• What the exercise asks
Set out the records as a numbered list, from the line containing "Given: Click the" through the end of the records, skipping blank lines. Omit the pictures.

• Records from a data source
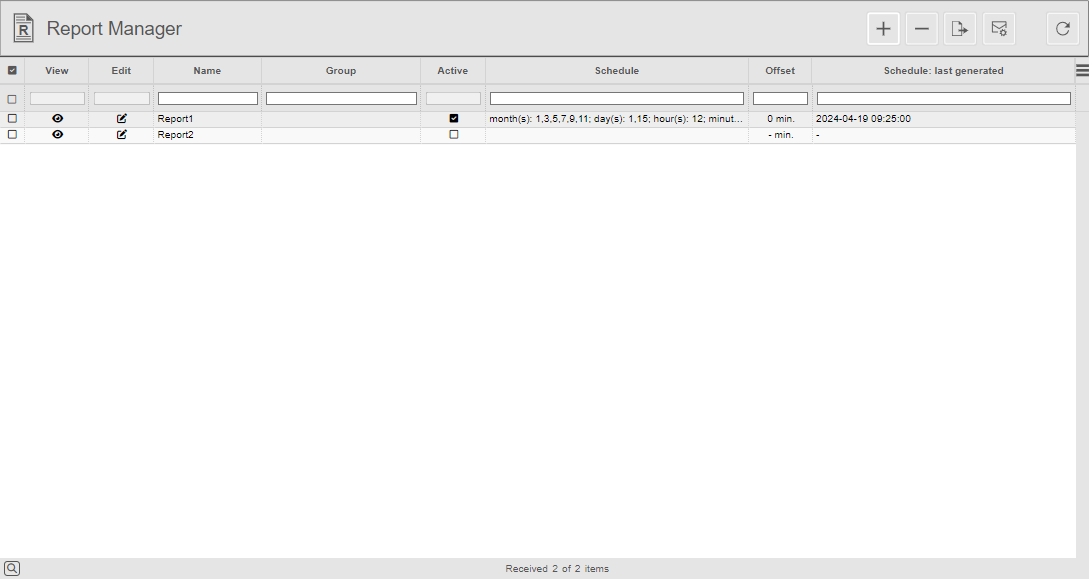This screenshot has width=1089, height=579.
Task: Sort by the Schedule column header
Action: click(x=616, y=70)
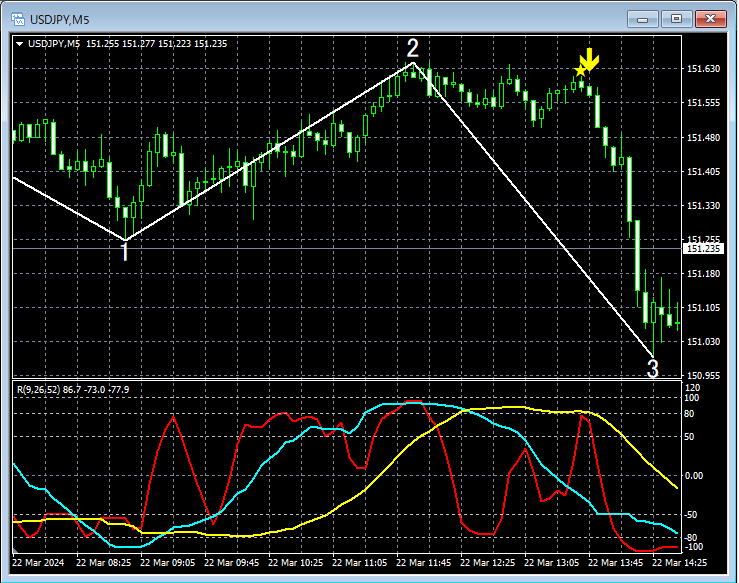Click the 150.955 price scale level
The image size is (739, 583).
pyautogui.click(x=703, y=376)
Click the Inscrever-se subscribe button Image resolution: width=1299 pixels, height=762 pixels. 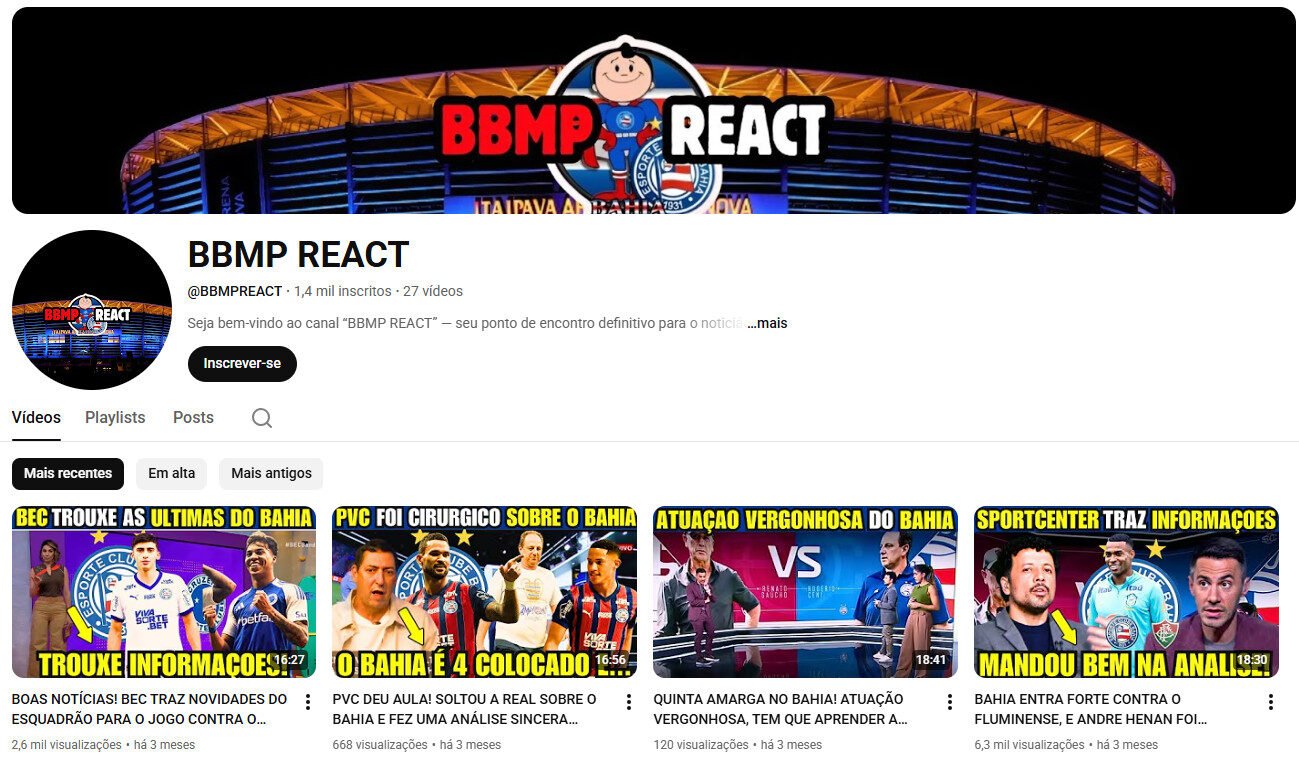point(241,364)
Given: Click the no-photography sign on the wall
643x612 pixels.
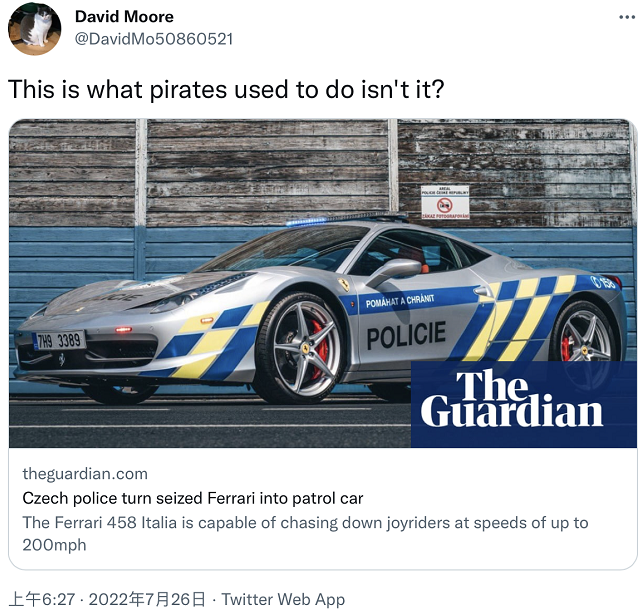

• Response
1. Given: Click the no-photography sign on the wall
2. 643x612 pixels.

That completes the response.